Paige surrendered the book. “Be my guest.”
“I’ll start again,” Dane said with a grin. “So you get the full effect.”
Chapter Six
“‘Once upon a time, there was a beautiful garden. In the middle of this garden was a magnificent rose tree. It had stood there through many, many seasons, drawing in a balance of sun and rain so that everything there might grow as it should.
‘The garden had many admirers, but its greatest admirer was a handsome young boy who spent much of his time there. This boy was not just handsome. He was brave, and steadfast, and loyal, and good, and did his best to grow straight and tall, like the old rose tree.
‘They boy loved the aged tree. He believed it to be very special, and he was quite right! This rose tree had been dubbed the Keeper of Time, and its roots were embedded in Time itself. All the paths in the garden led out from it and, eventually, led back. Any who lost their way were guided by a majestic golden eagle that loved to perch at the top of the old tree.
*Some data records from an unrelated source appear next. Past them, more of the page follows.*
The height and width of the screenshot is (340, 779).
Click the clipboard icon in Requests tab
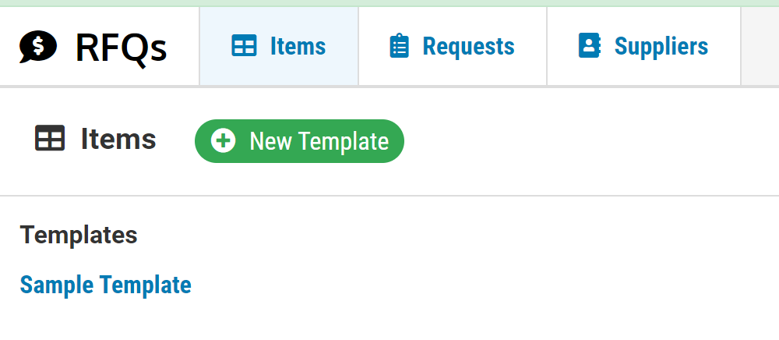point(400,46)
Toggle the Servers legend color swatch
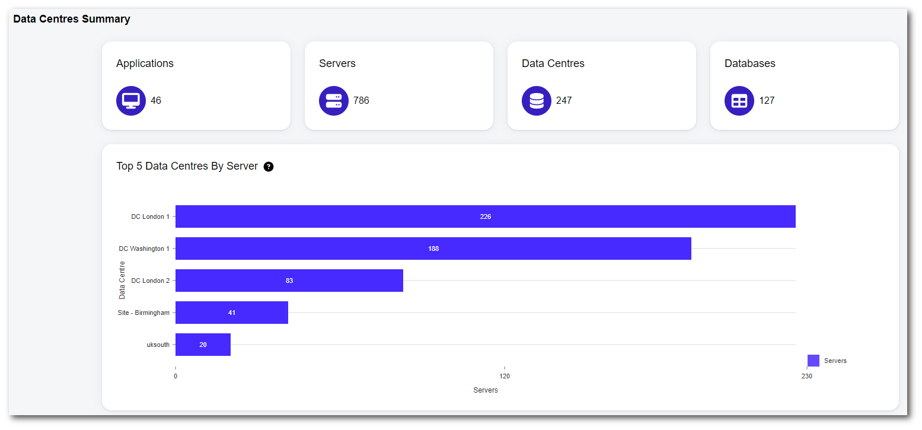Image resolution: width=922 pixels, height=430 pixels. click(x=813, y=361)
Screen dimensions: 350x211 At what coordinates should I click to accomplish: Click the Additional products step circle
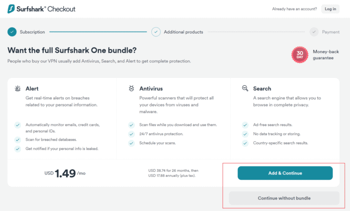(156, 32)
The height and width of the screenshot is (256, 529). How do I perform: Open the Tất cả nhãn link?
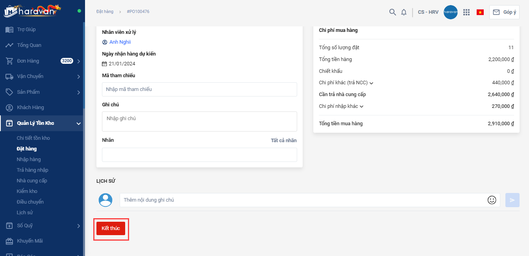[283, 141]
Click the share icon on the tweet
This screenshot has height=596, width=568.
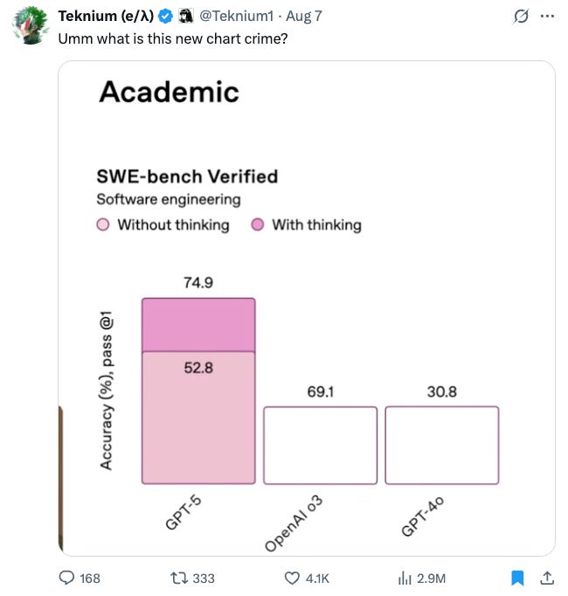[547, 578]
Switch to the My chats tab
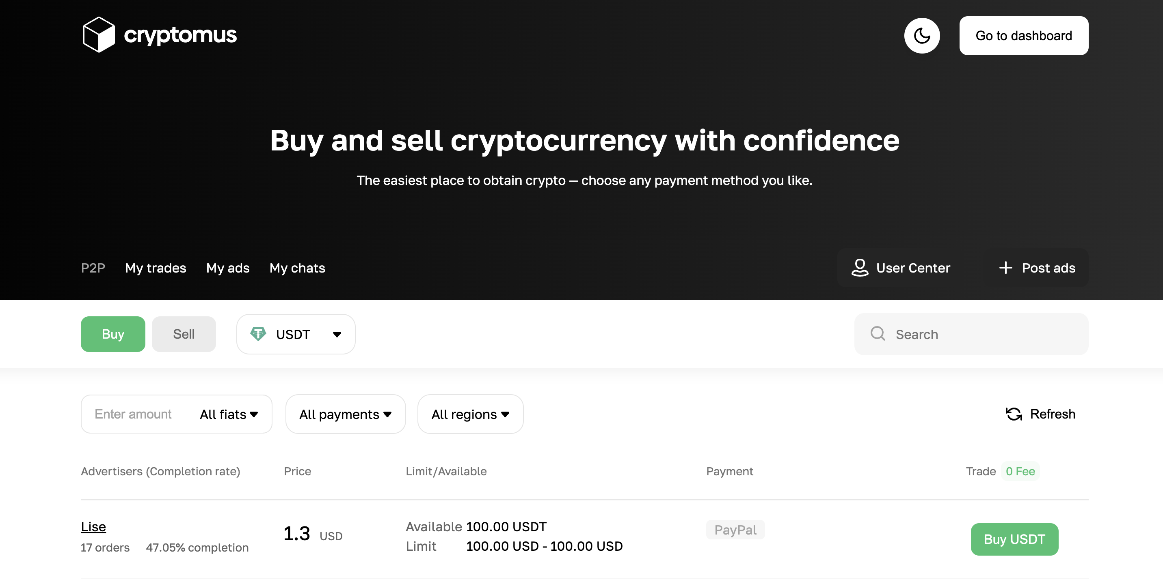1163x584 pixels. tap(297, 268)
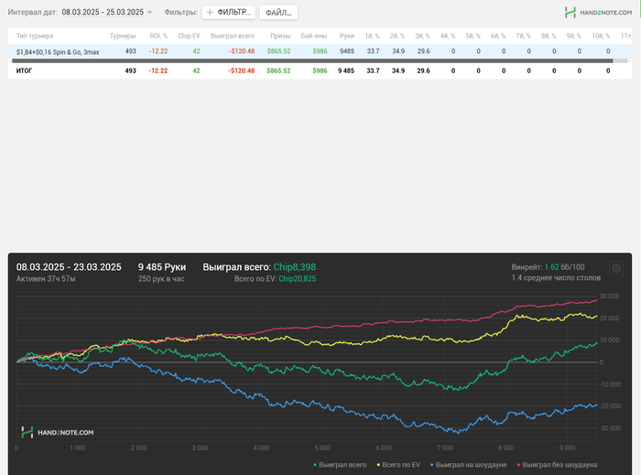Toggle the green 'Выиграл всего' legend line
The width and height of the screenshot is (641, 475).
[x=340, y=465]
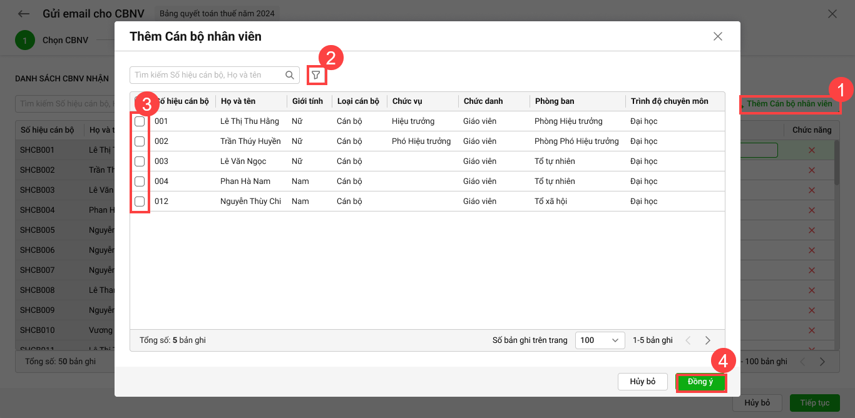Image resolution: width=855 pixels, height=418 pixels.
Task: Open records per page dropdown showing 100
Action: 599,340
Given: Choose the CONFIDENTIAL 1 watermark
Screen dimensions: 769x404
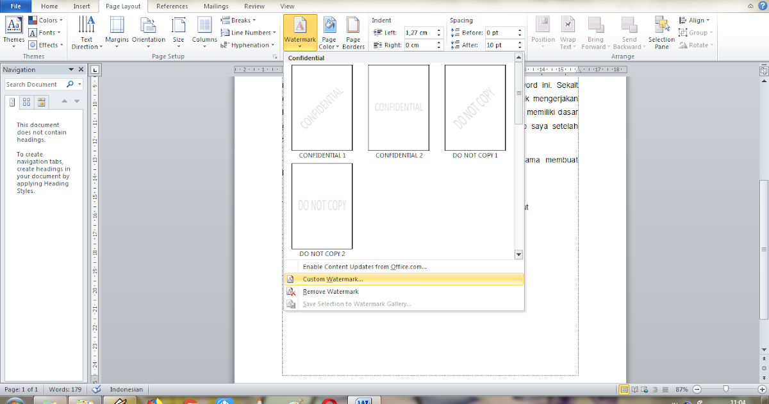Looking at the screenshot, I should tap(322, 107).
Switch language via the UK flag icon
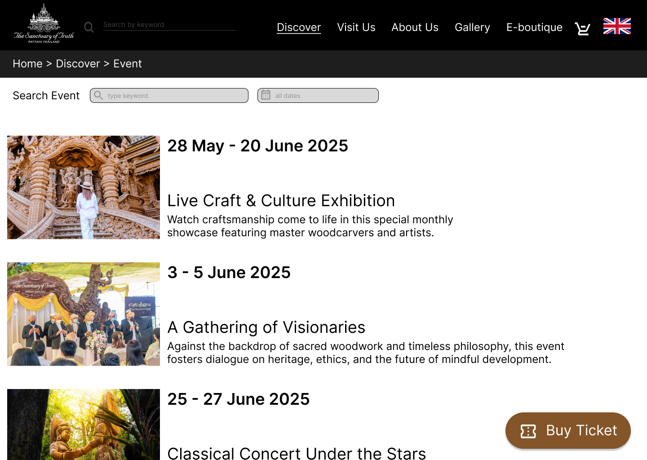647x460 pixels. 617,26
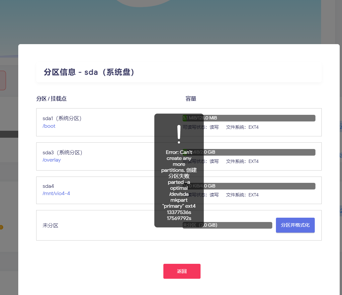Click the sda3 capacity usage bar
The width and height of the screenshot is (342, 295).
coord(259,152)
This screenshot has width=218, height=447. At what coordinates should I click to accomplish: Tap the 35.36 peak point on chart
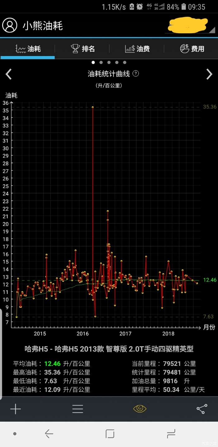(93, 107)
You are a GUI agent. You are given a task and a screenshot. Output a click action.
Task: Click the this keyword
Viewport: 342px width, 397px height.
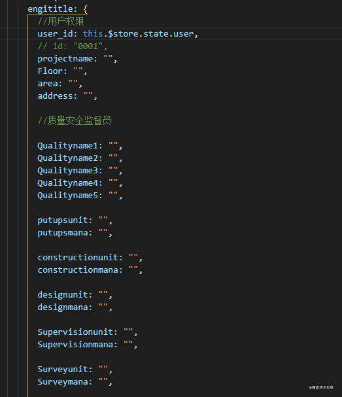click(93, 33)
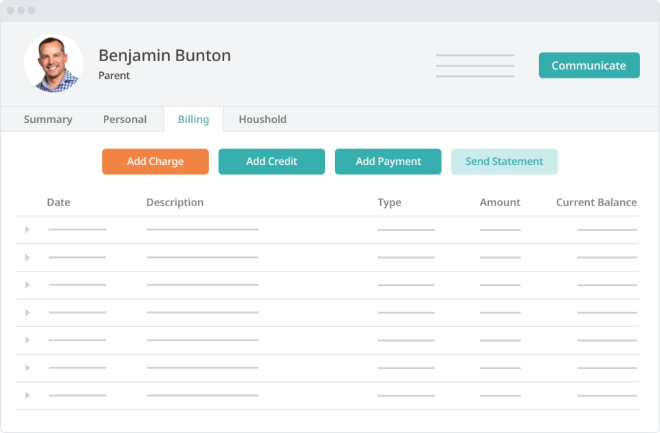Expand the first billing row
Viewport: 660px width, 433px height.
[x=28, y=230]
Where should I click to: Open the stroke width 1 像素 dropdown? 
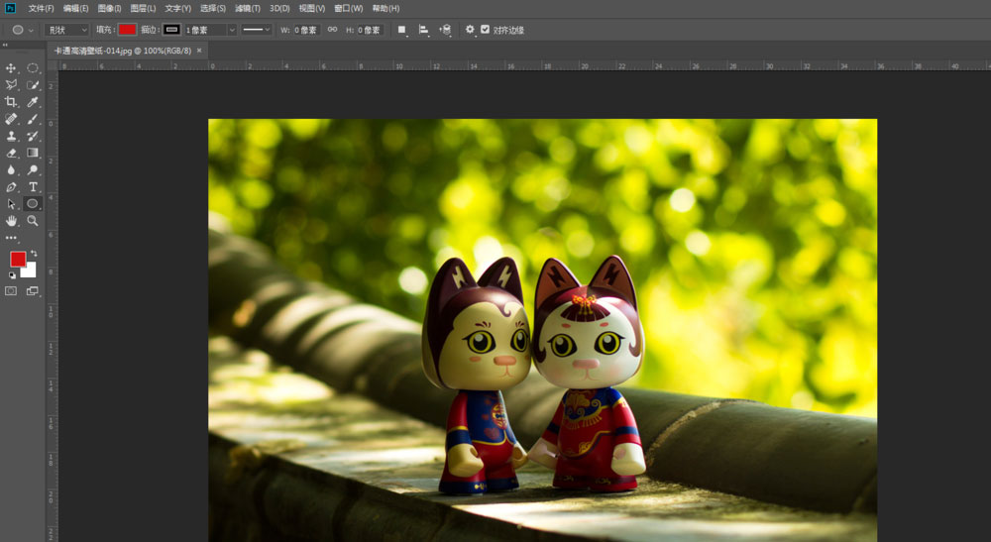click(232, 30)
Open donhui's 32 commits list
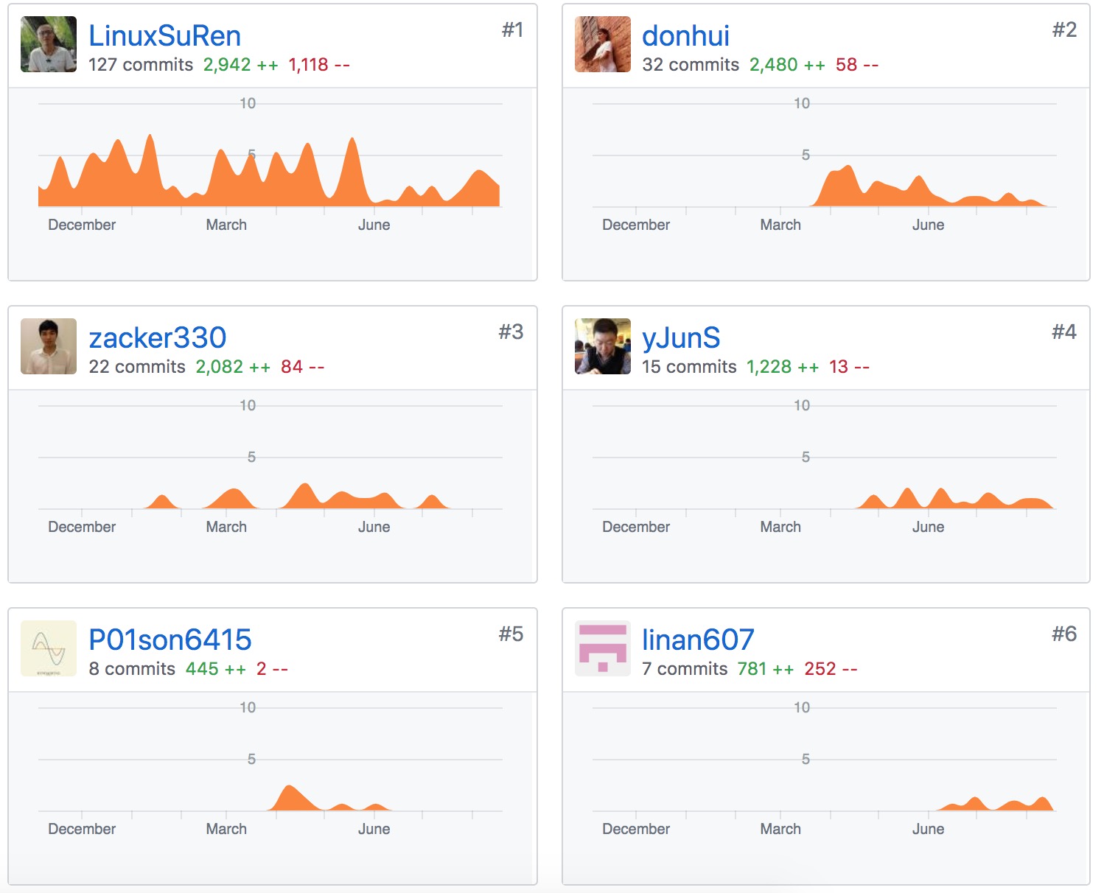Viewport: 1104px width, 893px height. [691, 65]

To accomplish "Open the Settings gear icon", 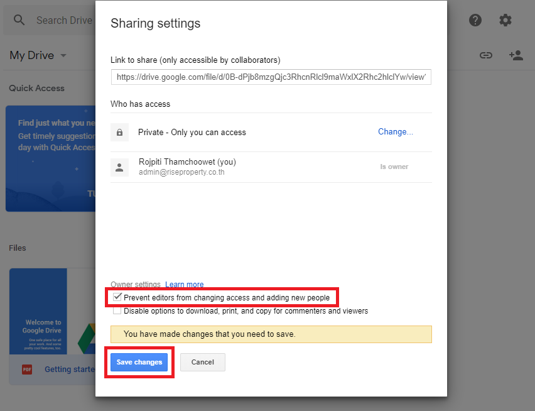I will click(505, 20).
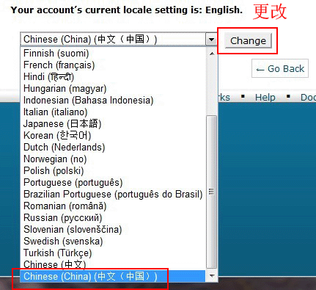
Task: Select plain Chinese (中文) entry
Action: (113, 264)
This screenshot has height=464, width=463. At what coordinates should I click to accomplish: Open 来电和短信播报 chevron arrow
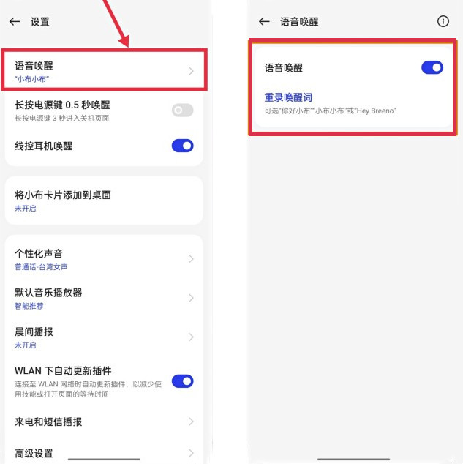point(191,422)
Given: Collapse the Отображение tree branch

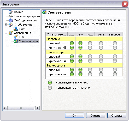Looking at the screenshot, I should (x=6, y=25).
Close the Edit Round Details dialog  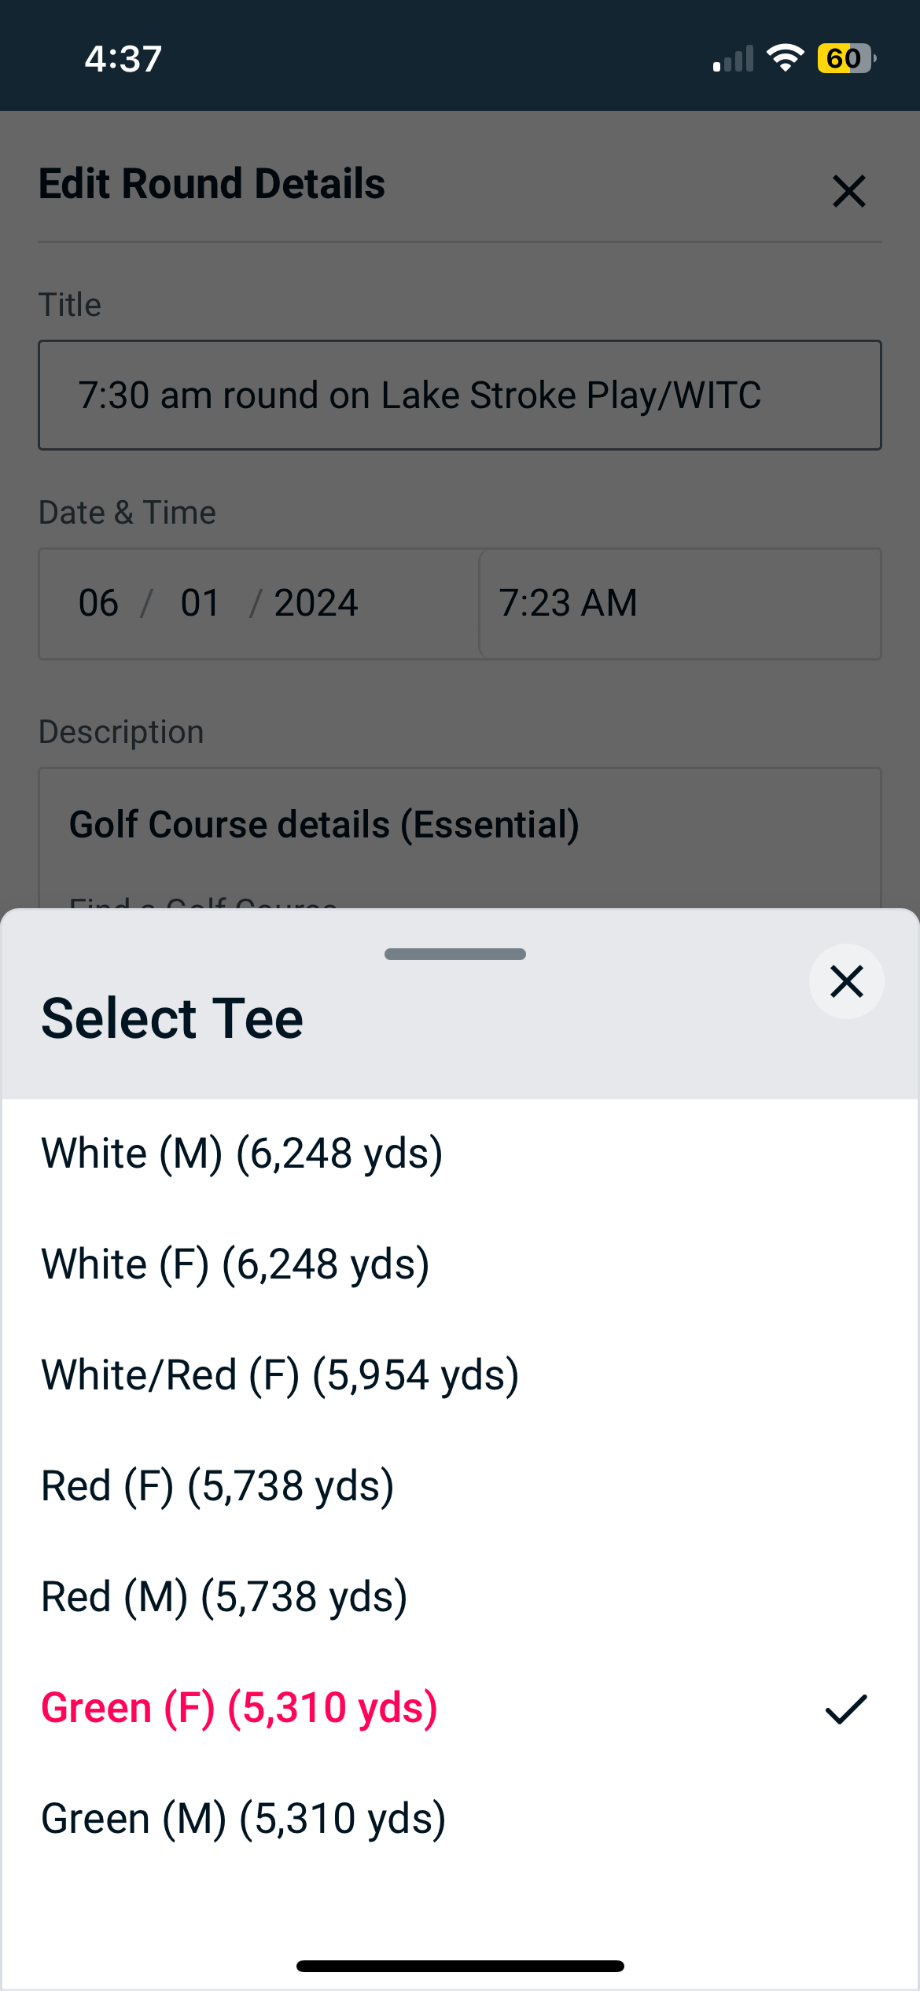click(848, 191)
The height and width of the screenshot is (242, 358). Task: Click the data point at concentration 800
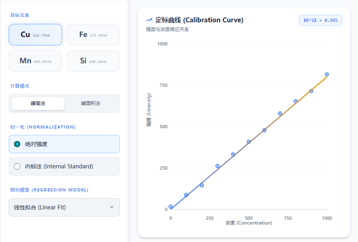[x=296, y=101]
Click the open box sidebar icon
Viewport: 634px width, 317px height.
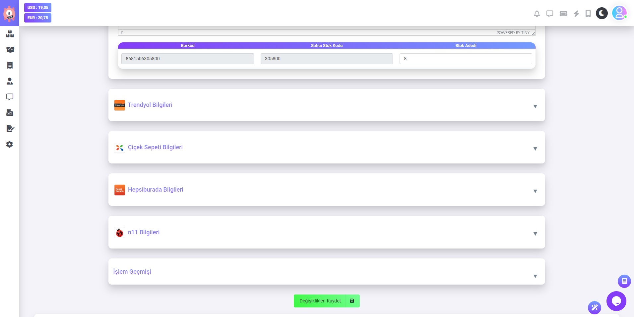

‘A few years after the boy came to the garden, the old tree’s branches began to bow down. Its leaves began to fall, and it creaked in the wind. It was time for a younger, more vibrant, tree to take its place. But which one? Knowing the eagle to be a wise and true friend, it sought the bird’s counsel. The eagle flew all around, considering possibilities. Finally, it returned, and began to circle a young rose tree growing quite close to the old tree. Descending, it perched upon the shoulder of the boy, now more of a youth, who was standing beside it, and shook two feathers from its tail. The youth hesitated for a moment, but then picked the feathers from the ground and placed them in the bird’s beak. Taking flight once more, the eagle dropped one by the little rose tree, and the other by the old. Content with the eagle’s decision, the old rose tree rustled its branches.
‘The old tree then began to impart all the knowledge it wished to pass on, and allowed the chosen to draw from its power.